_Work instructions_
In the records below, change every "computer-use agent" to "screen assistant" and keep everything else unchanged.

Stored entries:
◇ ◇ ◇ ◇ ◇

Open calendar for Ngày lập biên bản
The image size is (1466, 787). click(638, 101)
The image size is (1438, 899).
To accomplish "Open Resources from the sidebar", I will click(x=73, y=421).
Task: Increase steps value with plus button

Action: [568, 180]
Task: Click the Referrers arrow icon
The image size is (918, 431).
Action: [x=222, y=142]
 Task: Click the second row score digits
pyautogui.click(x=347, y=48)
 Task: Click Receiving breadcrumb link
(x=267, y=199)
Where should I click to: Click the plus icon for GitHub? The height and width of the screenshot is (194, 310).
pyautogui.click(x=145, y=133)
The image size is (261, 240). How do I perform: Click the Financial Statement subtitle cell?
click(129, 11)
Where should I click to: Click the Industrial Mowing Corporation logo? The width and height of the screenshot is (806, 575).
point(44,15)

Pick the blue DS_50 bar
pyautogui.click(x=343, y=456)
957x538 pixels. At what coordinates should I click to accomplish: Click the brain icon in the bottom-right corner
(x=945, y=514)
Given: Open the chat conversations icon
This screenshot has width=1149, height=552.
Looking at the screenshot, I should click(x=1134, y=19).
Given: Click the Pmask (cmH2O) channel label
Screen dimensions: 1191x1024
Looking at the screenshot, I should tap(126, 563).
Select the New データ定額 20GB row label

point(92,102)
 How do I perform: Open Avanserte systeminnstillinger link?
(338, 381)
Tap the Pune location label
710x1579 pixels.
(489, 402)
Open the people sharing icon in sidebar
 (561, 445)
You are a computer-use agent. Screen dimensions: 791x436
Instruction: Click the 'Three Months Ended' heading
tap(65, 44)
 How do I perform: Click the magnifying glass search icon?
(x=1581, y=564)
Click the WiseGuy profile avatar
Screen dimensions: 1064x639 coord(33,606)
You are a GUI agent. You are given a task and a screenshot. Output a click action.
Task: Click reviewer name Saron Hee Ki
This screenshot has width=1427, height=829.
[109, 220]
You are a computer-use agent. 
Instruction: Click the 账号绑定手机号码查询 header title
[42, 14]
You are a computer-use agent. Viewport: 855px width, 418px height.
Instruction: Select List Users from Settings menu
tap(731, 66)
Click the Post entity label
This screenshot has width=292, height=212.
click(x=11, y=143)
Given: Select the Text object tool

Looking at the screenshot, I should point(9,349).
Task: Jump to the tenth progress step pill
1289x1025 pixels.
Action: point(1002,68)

◇ ◇ ◇ ◇ ◇

_Solution for this task_
Open calendar for Ngày lập biên bản
The image size is (1466, 787). click(638, 101)
The image size is (1438, 899).
To accomplish "Open Resources from the sidebar", I will click(x=73, y=421).
Task: Increase steps value with plus button

Action: [568, 180]
Task: Click the Referrers arrow icon
The image size is (918, 431).
Action: [x=222, y=142]
 Task: Click the second row score digits
pyautogui.click(x=347, y=48)
 Task: Click Receiving breadcrumb link
(x=267, y=199)
Where should I click to: Click the plus icon for GitHub? The height and width of the screenshot is (194, 310).
pyautogui.click(x=145, y=133)
The image size is (261, 240). How do I perform: Click the Financial Statement subtitle cell?
click(129, 11)
Where should I click to: Click the Industrial Mowing Corporation logo? The width and height of the screenshot is (806, 575).
point(44,15)

Pick the blue DS_50 bar
pyautogui.click(x=343, y=456)
957x538 pixels. At what coordinates should I click to accomplish: Click the brain icon in the bottom-right corner
(x=945, y=514)
Given: Open the chat conversations icon
This screenshot has width=1149, height=552.
Looking at the screenshot, I should click(x=1134, y=19).
Given: Click the Pmask (cmH2O) channel label
Screen dimensions: 1191x1024
Looking at the screenshot, I should tap(126, 563).
Select the New データ定額 20GB row label

point(92,102)
 How do I perform: Open Avanserte systeminnstillinger link?
(338, 381)
Tap the Pune location label
710x1579 pixels.
(489, 402)
Open the people sharing icon in sidebar
 (561, 445)
You are a screen assistant. Screen dimensions: 791x436
Instruction: Click the 'Three Months Ended' heading
tap(65, 44)
 How do I perform: Click the magnifying glass search icon?
(x=1581, y=564)
Click the WiseGuy profile avatar
Screen dimensions: 1064x639 coord(33,606)
You are a GUI agent. You are given a task and a screenshot. Output a click action.
Task: Click reviewer name Saron Hee Ki
This screenshot has width=1427, height=829.
[109, 220]
You are a screen assistant. 
Instruction: Click the 账号绑定手机号码查询 header title
[42, 14]
You are a screen assistant. Viewport: 855px width, 418px height.
Instruction: Select List Users from Settings menu
tap(731, 66)
Click the Post entity label
This screenshot has width=292, height=212.
click(x=11, y=143)
Given: Select the Text object tool

Looking at the screenshot, I should point(9,349).
Task: Jump to the tenth progress step pill
1289x1025 pixels.
Action: point(1002,68)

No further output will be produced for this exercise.